April 3d, in the morning, I found a large flock of fox-sparrows in the dooryard. It is somewhat singular that for three years they appeared on the same day of the month. One year, April 3, 1887, I awoke in the morning to find three feet of snow in the dooryard, and I was obliged to shovel the snow away in order to feed the sparrows on bare ground. The fox-sparrow is two-thirds as large as a robin, and may be classed with the beautiful birds both in form and coloration. The sexes are alike. The color above is a rich rusty red, deepest and brightest on the wings, tail, and rump. The head, neck, and shoulders are a dark ash-color, more or less streaked with rusty red. Below the groundwork is snow-white, also thickly spotted with rust red. It could be called a wood-thrush by a careless observer. These birds are migrants with us, and pass through the State to their breeding-grounds in April, to return in October.

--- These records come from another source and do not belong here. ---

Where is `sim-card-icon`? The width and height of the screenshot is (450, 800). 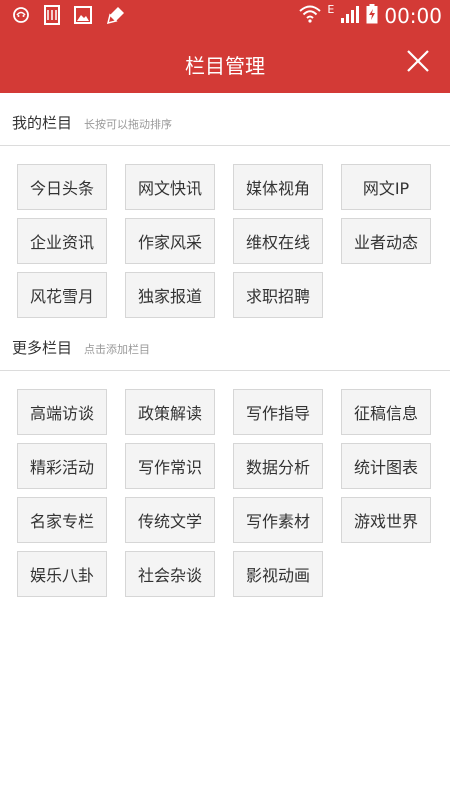
sim-card-icon is located at coordinates (52, 15).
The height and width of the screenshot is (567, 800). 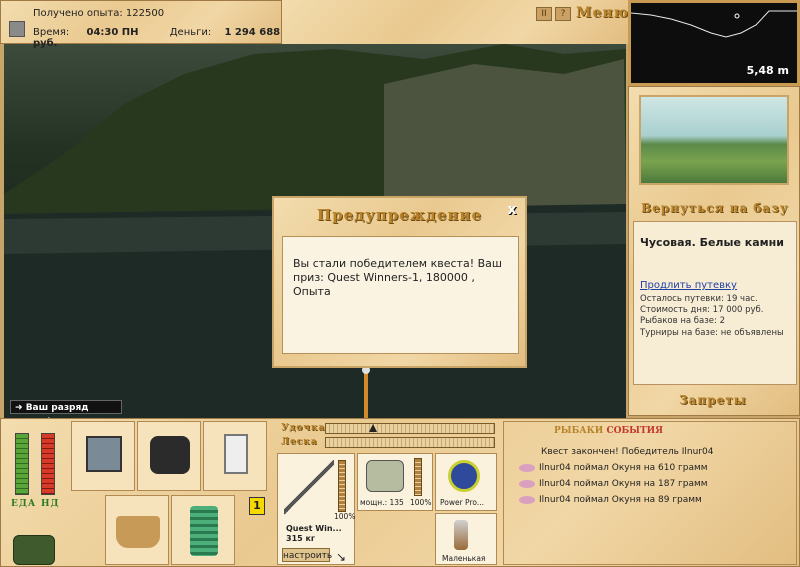 What do you see at coordinates (421, 502) in the screenshot?
I see `reel-percent: 100%` at bounding box center [421, 502].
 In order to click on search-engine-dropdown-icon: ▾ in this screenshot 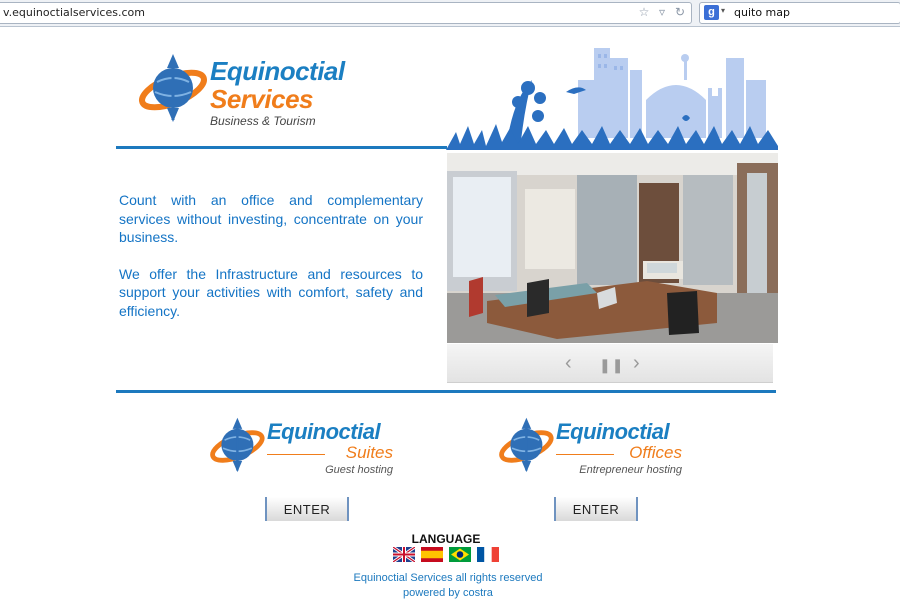, I will do `click(723, 10)`.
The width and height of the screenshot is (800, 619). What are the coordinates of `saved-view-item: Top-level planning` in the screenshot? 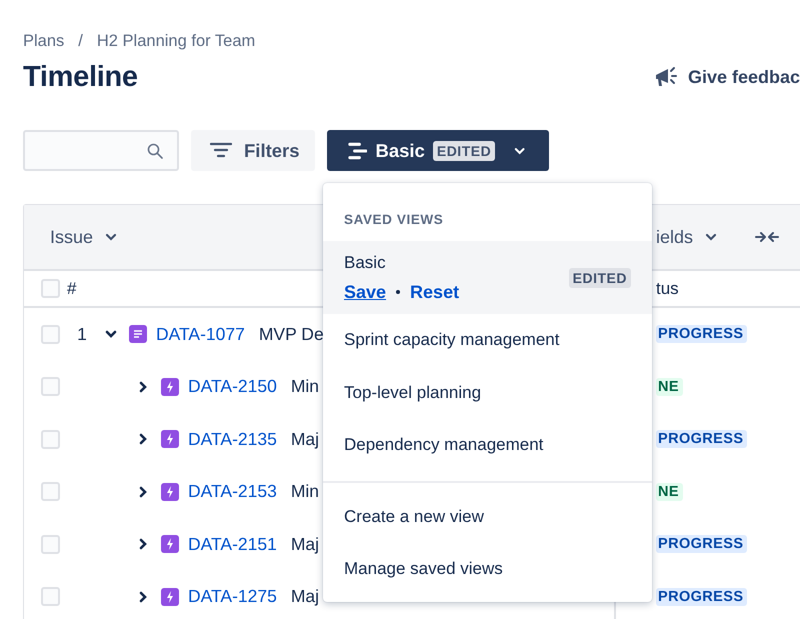 It's located at (488, 392).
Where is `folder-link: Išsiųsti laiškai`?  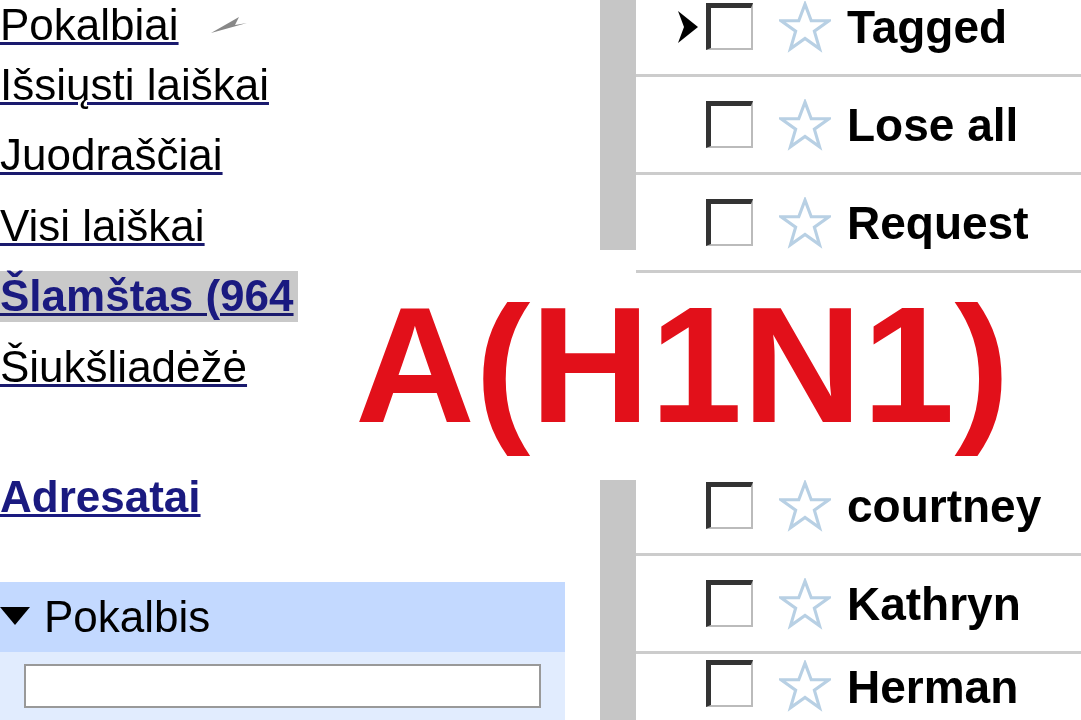 folder-link: Išsiųsti laiškai is located at coordinates (134, 85).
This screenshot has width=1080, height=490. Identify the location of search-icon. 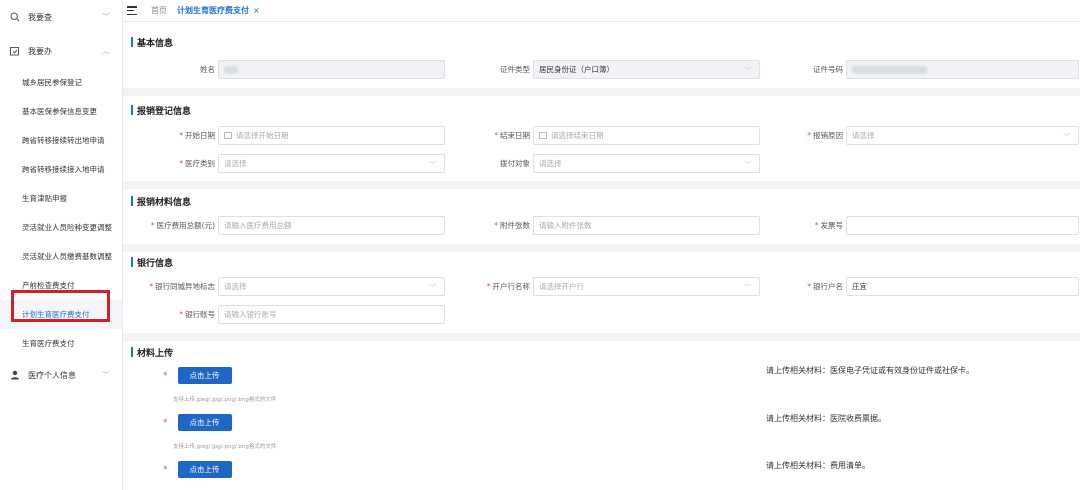
(15, 17).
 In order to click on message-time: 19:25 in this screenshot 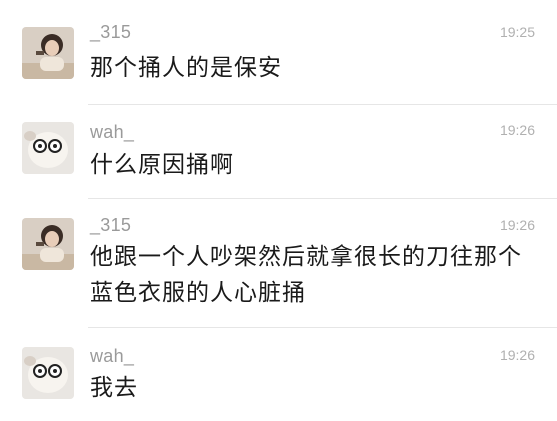, I will do `click(517, 32)`.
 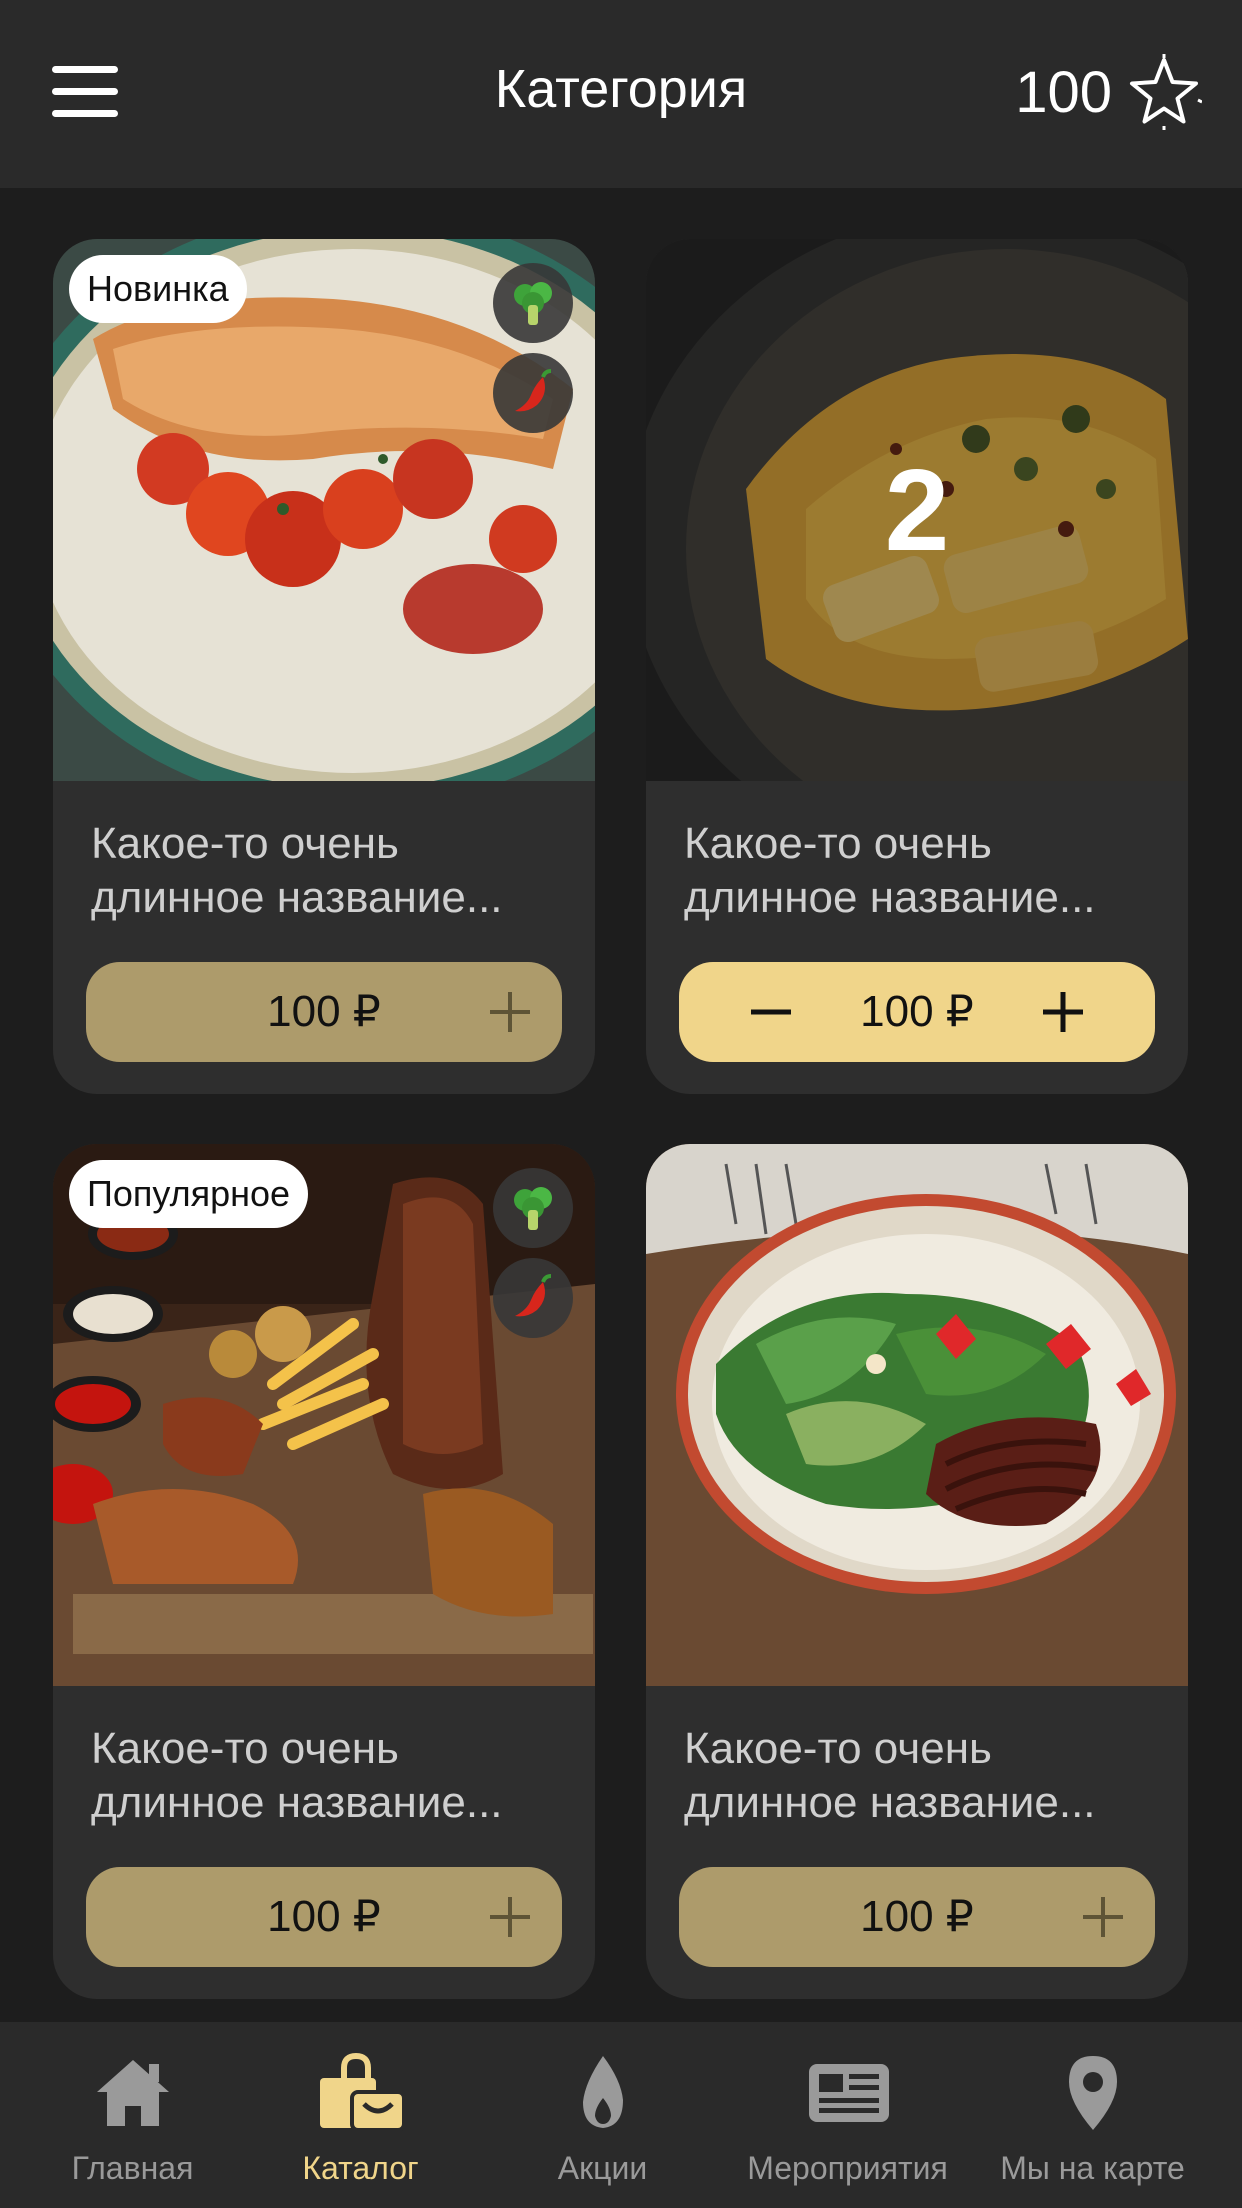 I want to click on newspaper-icon, so click(x=848, y=2093).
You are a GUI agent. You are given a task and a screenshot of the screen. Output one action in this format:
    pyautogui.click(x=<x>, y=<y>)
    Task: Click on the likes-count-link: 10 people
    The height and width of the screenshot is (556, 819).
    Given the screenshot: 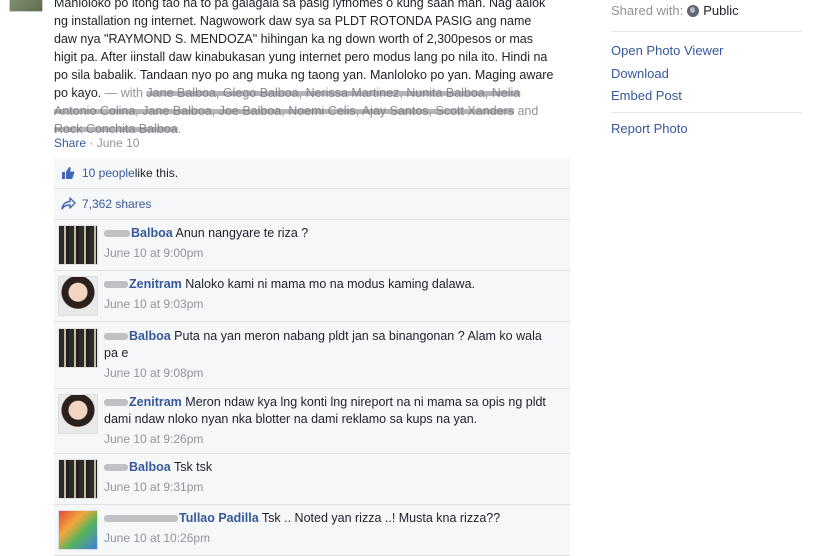 What is the action you would take?
    pyautogui.click(x=108, y=173)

It is usually six weeks from the time the first flock appears before the loiterers are all gone. The flock that called on me was a very large one, numbering over one hundred birds. Mornings they made the woods ring with their delightful music.
BAY-WINGED BUNTING.
When the birds returned in April and May, I found that I was a trespasser on the nesting-ground of many a woodland bird. Catbirds, towhee-buntings, robins, thrushes, and numerous warblers nested around my cabin.
By this time I had settled down to hermit-life in earnest. I had tried the experiment of "Nature versus Medicine," and Nature had triumphed. With good health, with strange birds and flowers to study and identify, I was content to spend a portion of my rescued life in Dame Nature's company.